【森田のりえ通信員】「海から豚がやってきた」の著者でノンフィクション作家の下嶋哲朗さんが1日、ロサンゼルス近郊のガーデナ市で「沖縄の語り継ぐべき宝 比嘉太郎の人間愛とガジュマルの樹」と題して講演した。終戦直後の荒廃した沖縄にハワイから豚550頭を送るなど救援活動に尽力した故・比嘉太郎氏について「沖縄を救えと一粒の種をまいた。それが比嘉太郎であった」と紹介し、語り継ぐことの大切さを説いた。250人が聞き入った。

講演した下嶋哲朗さん(右)と主催した上原民子さん=米ロサンゼルス郊外のガーデナ市

 ウチナー民間大使の上原民子さんが主催した。

 比嘉氏は1916年、ハワイ生まれの沖縄系帰米2世。太平洋戦争時、日系人で組織した米陸軍に所属し、イタリア戦線の激戦地で重傷を負って除隊。後に沖縄戦に志願し通訳兵となった。ガマに武器を持たずに入り、住民にウチナーグチで投降を呼び掛け、多くの人命を救った。

 終戦後、廃虚と化した沖縄の惨状をハワイの安里貞雄氏に幾度となく書き送った。大きな反響を呼び、沖縄救援運動が大々的に展開された。

 下嶋さんは「日本には太郎物語が昔からある。桃太郎、金太郎などです。だが、きょうお話しする太郎物語は皆さんの宝です」として本題に入った。豚を送ったのは救援の一つにすぎないこと、多くの人が立ち上がり、成功の陰に米国人の大きな支援があったことなどを語った。

 比嘉氏の2人の息子に会い、ハワイや沖縄で綿密な取材を続けてきた下嶋さん。画家でもあり、講演では、絵や古い写真を映像化し、分かりやすく2時間で構成した。「人種、宗教、国境を超えた救済運動の話は語り継がねばならない。なぜなら、一粒の種は、いつか再び花を咲かせる種子だからだ」とした。

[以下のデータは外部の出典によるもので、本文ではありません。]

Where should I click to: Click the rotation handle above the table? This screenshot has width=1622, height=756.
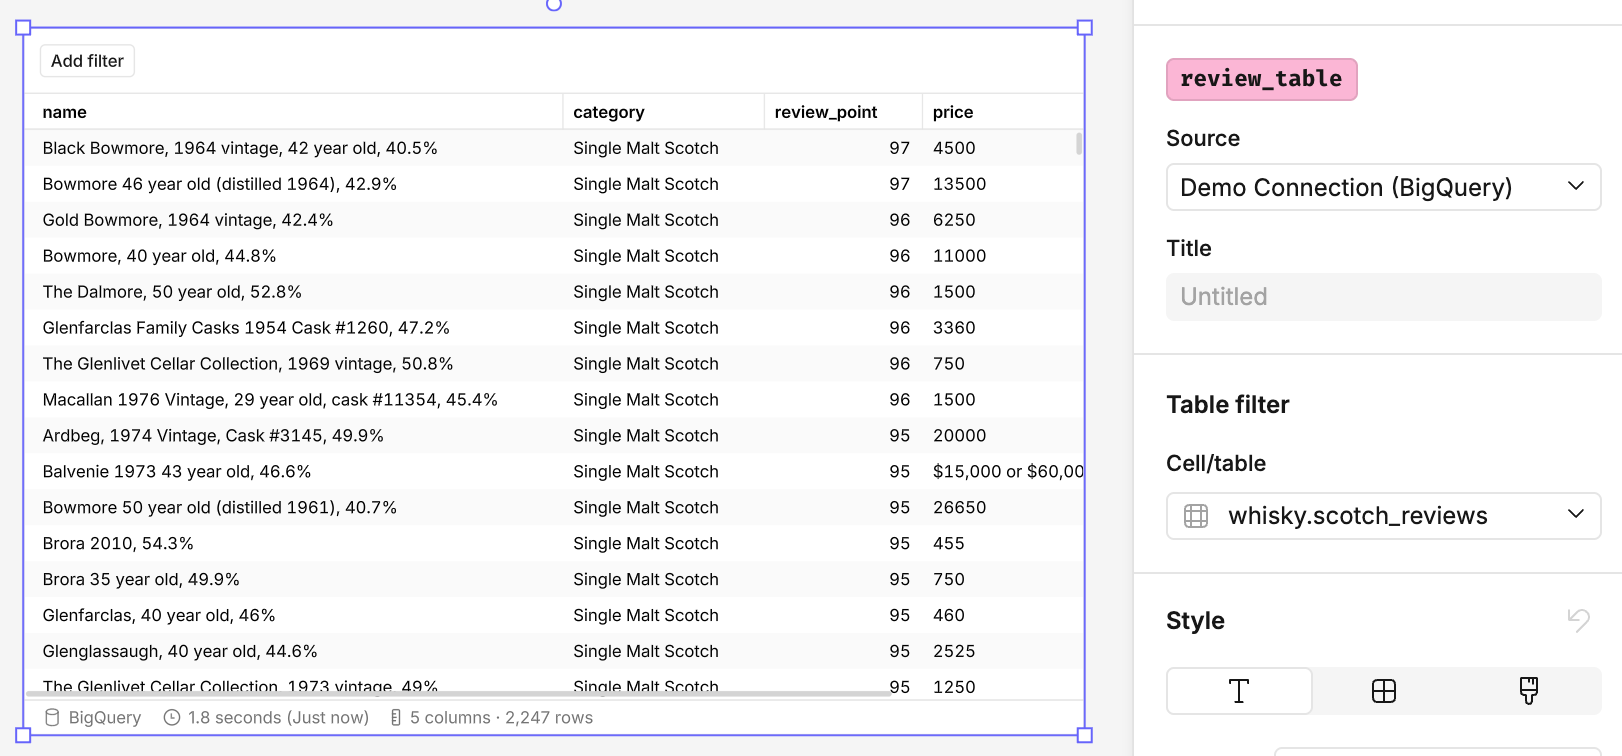pos(554,5)

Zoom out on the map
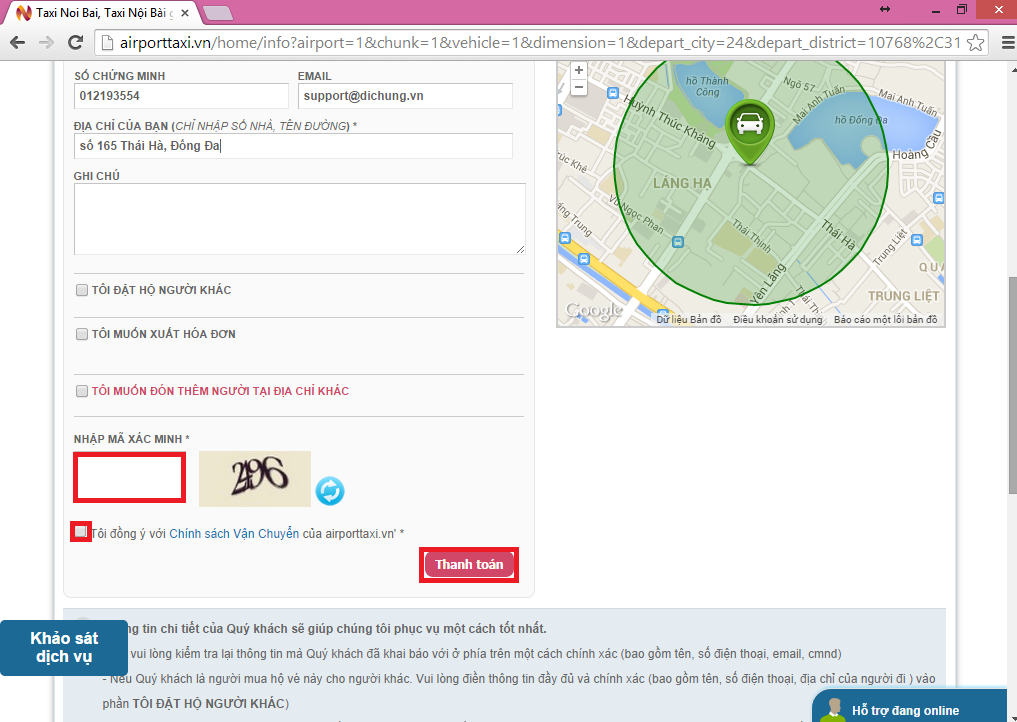tap(579, 88)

 「取材は大変だったのではないか」と尋ねられた下嶋さんは「取材は楽しいですよ。どうまとめるかが大変なんです。比嘉太郎物語のミュージカルをつくりたいと思っています」と満足そうな笑顔で答えた。

 比嘉氏と面識のあった沖縄ハワイ協会会長の高山朝光さんも訪米。司会は沖縄系ハリウッド女優タムリン・トミタさんが務めた。アルゼンチン在住歌手のグース外間さんらの演奏もあった。